It's easy, illegal and potentially deadly.

"We're very concerned because the drugs they're selling are extremely addictive and dangerous," said Carmen Catizone, executive director of the National Association of Boards of Pharmacy, a group of state pharmacy regulators.

Pharmacists complain the illicit online drug trade flourishes amid a false aura of legitimacy bestowed by public officials who publicly advocate buying prescription drugs from Canada to hold down ballooning health-care costs.

But the battle against online drug trafficking is beginning to heat up. Most Internet search engine companies have bowed to pressure to swear off ads from unlicensed online pharmacies, and Congress now is cracking down on cyber pill pushers, too.

U.S. Rep. W.J. "Billy" Tauzin, R-La., chairman of the House Committee on Energy and Commerce, on Tuesday fired off letters to Visa, MasterCard, FedEx and UPS informing them that the committee is investigating "enablers of illegal Internet pharmacies."

## INFORMATION PROVIDED

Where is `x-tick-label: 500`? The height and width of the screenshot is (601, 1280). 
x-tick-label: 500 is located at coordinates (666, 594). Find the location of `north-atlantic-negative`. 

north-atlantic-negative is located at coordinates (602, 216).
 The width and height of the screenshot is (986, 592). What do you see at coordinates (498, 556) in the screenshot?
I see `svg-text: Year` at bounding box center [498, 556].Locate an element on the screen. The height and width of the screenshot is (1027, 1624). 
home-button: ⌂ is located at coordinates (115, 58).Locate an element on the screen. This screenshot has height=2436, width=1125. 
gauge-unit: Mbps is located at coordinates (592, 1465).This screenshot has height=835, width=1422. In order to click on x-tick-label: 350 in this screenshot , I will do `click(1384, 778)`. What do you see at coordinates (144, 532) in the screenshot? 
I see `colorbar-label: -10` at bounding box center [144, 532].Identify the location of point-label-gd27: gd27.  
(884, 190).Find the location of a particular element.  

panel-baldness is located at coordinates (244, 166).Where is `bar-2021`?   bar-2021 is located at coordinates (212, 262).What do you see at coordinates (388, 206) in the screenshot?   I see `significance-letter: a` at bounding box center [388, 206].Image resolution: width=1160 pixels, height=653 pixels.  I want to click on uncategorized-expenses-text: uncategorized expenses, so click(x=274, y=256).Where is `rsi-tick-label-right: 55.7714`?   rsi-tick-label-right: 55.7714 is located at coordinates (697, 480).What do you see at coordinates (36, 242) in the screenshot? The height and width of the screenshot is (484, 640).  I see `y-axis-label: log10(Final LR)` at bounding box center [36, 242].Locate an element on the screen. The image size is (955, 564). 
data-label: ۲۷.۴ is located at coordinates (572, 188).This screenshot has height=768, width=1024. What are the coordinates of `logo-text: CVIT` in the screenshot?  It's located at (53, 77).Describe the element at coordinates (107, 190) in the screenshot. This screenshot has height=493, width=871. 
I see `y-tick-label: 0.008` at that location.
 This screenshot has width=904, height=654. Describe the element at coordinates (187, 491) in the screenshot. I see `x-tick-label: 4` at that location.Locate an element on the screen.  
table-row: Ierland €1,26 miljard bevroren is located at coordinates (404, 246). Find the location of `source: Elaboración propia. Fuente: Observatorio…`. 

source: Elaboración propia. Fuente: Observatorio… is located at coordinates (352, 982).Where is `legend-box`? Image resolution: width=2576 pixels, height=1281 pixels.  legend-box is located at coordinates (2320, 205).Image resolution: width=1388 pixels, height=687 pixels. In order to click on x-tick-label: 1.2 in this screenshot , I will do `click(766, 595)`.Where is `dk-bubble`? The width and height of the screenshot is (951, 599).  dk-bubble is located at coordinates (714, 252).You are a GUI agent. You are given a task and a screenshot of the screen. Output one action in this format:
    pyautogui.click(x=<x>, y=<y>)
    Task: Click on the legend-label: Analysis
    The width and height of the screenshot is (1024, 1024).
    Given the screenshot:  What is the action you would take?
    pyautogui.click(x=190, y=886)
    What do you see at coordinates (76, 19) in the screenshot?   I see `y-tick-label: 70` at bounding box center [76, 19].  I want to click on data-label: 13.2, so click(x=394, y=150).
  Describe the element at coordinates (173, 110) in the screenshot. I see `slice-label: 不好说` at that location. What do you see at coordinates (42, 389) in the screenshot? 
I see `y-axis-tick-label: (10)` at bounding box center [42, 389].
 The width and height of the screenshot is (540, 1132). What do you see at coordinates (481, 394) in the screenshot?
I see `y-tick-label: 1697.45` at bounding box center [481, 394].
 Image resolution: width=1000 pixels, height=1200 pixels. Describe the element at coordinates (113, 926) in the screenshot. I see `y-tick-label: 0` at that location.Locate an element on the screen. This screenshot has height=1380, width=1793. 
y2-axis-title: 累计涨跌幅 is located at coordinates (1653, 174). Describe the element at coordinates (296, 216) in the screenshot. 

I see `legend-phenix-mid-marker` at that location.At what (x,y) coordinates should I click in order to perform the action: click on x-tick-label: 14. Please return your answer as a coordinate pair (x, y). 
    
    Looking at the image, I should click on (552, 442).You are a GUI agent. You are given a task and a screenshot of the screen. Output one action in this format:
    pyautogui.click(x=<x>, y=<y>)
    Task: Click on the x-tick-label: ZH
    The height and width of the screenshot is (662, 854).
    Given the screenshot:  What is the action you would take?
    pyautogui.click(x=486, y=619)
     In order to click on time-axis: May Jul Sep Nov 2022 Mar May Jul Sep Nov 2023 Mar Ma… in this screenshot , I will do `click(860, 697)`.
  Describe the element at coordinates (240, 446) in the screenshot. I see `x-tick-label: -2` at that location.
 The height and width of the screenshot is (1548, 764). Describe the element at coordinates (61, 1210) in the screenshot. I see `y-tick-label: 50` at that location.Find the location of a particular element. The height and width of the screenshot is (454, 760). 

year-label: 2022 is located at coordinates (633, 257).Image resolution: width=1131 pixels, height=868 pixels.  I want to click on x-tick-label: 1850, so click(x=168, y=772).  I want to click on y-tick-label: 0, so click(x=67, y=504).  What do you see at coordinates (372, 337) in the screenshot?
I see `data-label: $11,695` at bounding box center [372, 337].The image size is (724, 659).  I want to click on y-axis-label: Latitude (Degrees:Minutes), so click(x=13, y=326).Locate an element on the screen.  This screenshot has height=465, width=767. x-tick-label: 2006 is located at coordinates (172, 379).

## TASK DETAILS
Using the passage on online drug trafficking, state whether each statement agrees with it, answering yes or no and quoting the words that settle it. 1. Carmen Catizone heads a group of state pharmacy regulators. 2. Most Internet search engine companies have refused to stop taking ads from unlicensed online pharmacies. 3. Rep. Tauzin sent letters to Visa, MasterCard, FedEx and UPS on Tuesday. Work from the passage alone.

## ANSWER TO THE EXERCISE
1. Yes: "executive director of the National Association of Boards of Pharmacy, a group of state pharmacy regulators"
2. No: "Most Internet search engine companies have bowed to pressure to swear off ads from unlicensed online pharmacies"
3. Yes: "on Tuesday fired off letters to Visa, MasterCard, FedEx and UPS"